Brandenburgs FDP kämpft um den Wiedereinzug in den Landtag. Nach heutigem Stand hat die Partei dafür recht gute Ausgangsvoraussetzungen: Im Bundestag haben sich die Liberalen als Oppositionskraft etabliert, und auch die Umfragewerte waren für die Brandenburger FDP schon schlechter. Und dass gleich drei profilierte FDPler antreten, um Spitzenkandidat zu werden, zeigt ebenfalls, wie groß die Hoffnungen auf einen Wiedereinzug in den Landtag sind.

Doch in der Vergangenheit war der größte Gegner der Brandenburger FDP meist die Brandenburger FDP. Dass nun der Europakandidat Martin Lindner vermutlich aus gekränkter Eitelkeit den ­Rückzug antritt, erinnert fatal daran, wie in der Partei 2014 jeder gegen jeden kämpfte und die Liberalen dann im hohen Bogen aus dem Landtag flogen. Dabei droht völlig unterzugehen, dass man mit Robert Martin Montag erstmals einen ostdeutschen Bewerber unter den ersten acht der Bundesliste für das EU-Parlament hat – und noch dazu einen Kandidaten, der seinen Arbeitsplatz in Potsdam hat. Der Rückzug Lindners dürfte für die Brandenburger FDP deswegen gut verschmerzbar sein.

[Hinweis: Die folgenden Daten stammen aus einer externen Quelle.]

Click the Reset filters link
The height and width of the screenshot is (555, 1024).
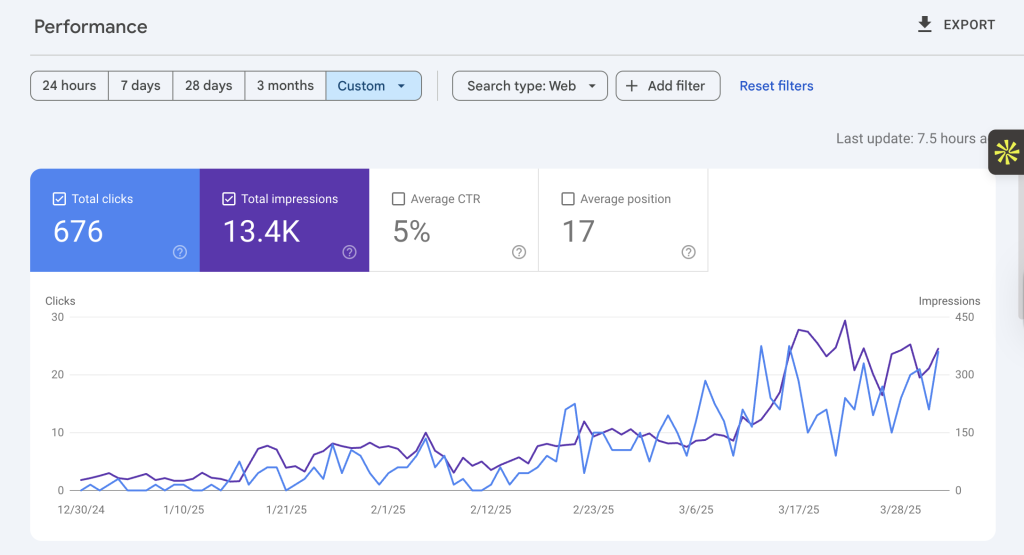pyautogui.click(x=776, y=86)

Wesentlich schwerer wiegt da das Volksbegehren „Brandenburg braucht Tegel“. Dass dort nun die Freien Wähler die Führung übernommen haben, zeigt, dass es der FDP noch immer an Kampagnenfähigkeit fehlt. Denn in einem Wahljahr ist es eigentlich unverantwortlich, erst ein Volksbegehren mitzustarten – und es dann durch seinen ärgsten Konkurrenten übernehmen zu lassen. So etwas darf schlicht nicht passieren, wollen die Brandenburger Liberalen am 1. September tatsächlich die Hürde zum Potsdamer Landtag überspringen. Auch wenn heute vieles danach aussieht, dass bei der Brandenburger FDP die Richtung stimmt.